This dish a full of flavor yet so easy to make! In fact, it can be made mostly in the microwave!
I had never had risotto before until I visited a restaurant in London. It was super creamy with goat cheese. Also something I had never had before (thanks to growing up in Kansas). So when I first started delving into the vegan diet, I came a cross a vegan cookbook containing the recipe that inspired this. Unfortunately I don't remember the name of the book!
When I saw this risotto, I knew I had to make it. Though it's not the same creamy, goat cheesy one I had in London, it still was a delicious meal and one that I love to make often!
Kale with Tomato Risotto
Ingredients
- ½ Pound Kale
- 1 Can (13 oz) Vegetable Broth
- ½ Cup Diced Canned Tomatoes
- 2 tablespoon Olive Oil
- 1 Onion, Medium, chopped
- 1 Clove Garlic, Minced
- 1 Cup Arborio Rice, Replace with white rice if desired
- 2 tablespoon Nutritional Yeast, optional
Instructions
- Wash kale and cut stems off of the leaves. Fill a large pot halfway with water, bring to boil and blanch the kale for 5 to 8 minutes, until tender. Drain and chop the kale.

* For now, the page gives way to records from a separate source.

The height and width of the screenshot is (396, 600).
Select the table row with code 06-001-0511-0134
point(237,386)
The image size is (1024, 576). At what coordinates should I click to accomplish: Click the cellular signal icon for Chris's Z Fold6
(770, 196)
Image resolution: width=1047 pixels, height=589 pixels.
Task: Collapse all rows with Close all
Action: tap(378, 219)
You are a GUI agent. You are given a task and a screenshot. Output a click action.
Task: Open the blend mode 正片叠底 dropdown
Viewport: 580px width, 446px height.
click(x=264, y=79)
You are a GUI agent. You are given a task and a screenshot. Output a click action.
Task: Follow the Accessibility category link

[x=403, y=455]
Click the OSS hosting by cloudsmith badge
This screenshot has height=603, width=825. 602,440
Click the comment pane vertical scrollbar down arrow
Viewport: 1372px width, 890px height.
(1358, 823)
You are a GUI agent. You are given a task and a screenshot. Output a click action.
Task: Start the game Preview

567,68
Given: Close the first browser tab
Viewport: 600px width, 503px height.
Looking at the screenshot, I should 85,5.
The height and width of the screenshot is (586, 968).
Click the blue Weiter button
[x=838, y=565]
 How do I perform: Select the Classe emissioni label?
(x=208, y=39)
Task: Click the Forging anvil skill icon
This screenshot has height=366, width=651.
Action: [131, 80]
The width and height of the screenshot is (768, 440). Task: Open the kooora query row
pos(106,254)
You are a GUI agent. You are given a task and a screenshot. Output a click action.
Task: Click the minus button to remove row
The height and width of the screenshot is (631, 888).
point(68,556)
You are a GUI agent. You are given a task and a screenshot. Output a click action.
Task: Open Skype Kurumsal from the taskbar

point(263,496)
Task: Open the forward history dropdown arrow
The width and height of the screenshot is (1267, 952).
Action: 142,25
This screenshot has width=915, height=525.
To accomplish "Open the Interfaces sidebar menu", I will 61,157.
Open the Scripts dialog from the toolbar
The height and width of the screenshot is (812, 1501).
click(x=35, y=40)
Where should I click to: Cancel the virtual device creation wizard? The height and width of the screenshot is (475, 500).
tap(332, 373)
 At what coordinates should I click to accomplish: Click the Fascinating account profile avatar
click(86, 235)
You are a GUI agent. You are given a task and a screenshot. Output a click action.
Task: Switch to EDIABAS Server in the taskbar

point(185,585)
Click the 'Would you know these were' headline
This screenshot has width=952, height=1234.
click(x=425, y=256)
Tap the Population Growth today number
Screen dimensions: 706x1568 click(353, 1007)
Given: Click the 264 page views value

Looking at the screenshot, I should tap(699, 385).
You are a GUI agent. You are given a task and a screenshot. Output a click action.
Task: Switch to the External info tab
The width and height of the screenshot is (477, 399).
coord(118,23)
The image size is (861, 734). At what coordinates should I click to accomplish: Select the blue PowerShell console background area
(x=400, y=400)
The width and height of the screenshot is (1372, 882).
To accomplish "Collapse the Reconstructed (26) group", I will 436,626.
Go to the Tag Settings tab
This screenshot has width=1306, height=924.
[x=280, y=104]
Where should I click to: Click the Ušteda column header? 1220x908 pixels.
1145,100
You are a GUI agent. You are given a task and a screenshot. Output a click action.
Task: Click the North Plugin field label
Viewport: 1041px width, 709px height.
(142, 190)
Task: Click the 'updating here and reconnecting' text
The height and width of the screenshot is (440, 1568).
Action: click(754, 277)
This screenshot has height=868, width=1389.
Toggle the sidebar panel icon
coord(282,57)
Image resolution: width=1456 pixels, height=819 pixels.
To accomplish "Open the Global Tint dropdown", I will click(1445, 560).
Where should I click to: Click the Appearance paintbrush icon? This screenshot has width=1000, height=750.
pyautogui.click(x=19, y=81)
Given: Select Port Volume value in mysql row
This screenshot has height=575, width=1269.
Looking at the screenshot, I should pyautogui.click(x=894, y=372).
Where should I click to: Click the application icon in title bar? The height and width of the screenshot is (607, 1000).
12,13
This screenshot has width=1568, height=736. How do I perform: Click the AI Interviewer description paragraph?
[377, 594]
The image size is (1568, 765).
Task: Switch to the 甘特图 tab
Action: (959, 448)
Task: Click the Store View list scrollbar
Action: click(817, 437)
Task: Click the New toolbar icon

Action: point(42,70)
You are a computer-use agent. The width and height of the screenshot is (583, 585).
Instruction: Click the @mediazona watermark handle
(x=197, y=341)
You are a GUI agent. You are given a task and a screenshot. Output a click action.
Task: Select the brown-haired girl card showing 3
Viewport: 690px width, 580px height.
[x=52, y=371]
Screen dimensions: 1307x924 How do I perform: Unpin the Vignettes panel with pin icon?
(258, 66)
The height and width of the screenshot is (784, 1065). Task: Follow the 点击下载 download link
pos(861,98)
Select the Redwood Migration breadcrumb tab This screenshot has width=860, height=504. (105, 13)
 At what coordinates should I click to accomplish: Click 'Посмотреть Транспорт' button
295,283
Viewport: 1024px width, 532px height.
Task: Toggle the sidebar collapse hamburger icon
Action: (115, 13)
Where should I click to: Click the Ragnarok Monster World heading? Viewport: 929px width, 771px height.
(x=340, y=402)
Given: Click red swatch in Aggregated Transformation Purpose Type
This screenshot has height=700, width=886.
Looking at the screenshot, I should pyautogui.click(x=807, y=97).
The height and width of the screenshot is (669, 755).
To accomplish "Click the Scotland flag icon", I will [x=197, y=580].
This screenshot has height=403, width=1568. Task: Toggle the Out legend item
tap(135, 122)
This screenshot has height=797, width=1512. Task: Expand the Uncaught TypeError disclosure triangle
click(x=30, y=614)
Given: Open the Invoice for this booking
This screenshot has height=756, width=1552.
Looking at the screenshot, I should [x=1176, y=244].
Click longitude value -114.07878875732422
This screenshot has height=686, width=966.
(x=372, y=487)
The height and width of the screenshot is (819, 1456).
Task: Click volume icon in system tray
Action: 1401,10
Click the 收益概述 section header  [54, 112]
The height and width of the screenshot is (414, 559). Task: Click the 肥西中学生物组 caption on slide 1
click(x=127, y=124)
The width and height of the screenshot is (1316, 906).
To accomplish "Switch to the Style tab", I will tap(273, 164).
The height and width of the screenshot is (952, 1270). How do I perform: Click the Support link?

- Combine the broth and tomatoes in a large skillet and bring the mixture to a boil, then turn down to a low simmer until needed.
- In a 3-quart casserole dish, microwave the onion and garlic in the oil on high for 3 minutes, until the onion is soft.
- Add the rice and stir well to coat it with the flavored oil. Add the hot broth mixture, cover, and microwave on high for 6 to 7 minutes, until boiling.
- Change the setting to medium and continue to cook for 10 minutes, until rice is just tender and the liquid has absorbed.
- Blend in the Nutritional Yeast if desired and stir in the kale, cover and let stand for about 5 minutes before serving.
Notes
Nutrition Per Serving
What to serve with tomato risotto
This kale and tomato risotto is great on its own or you can round out the meal with some delicious sides. Try serving it with a side of this roasted cherry tomato soup which mirrors the flavors nicely. For something heartier, serve with a slice of thick, wholesome bread.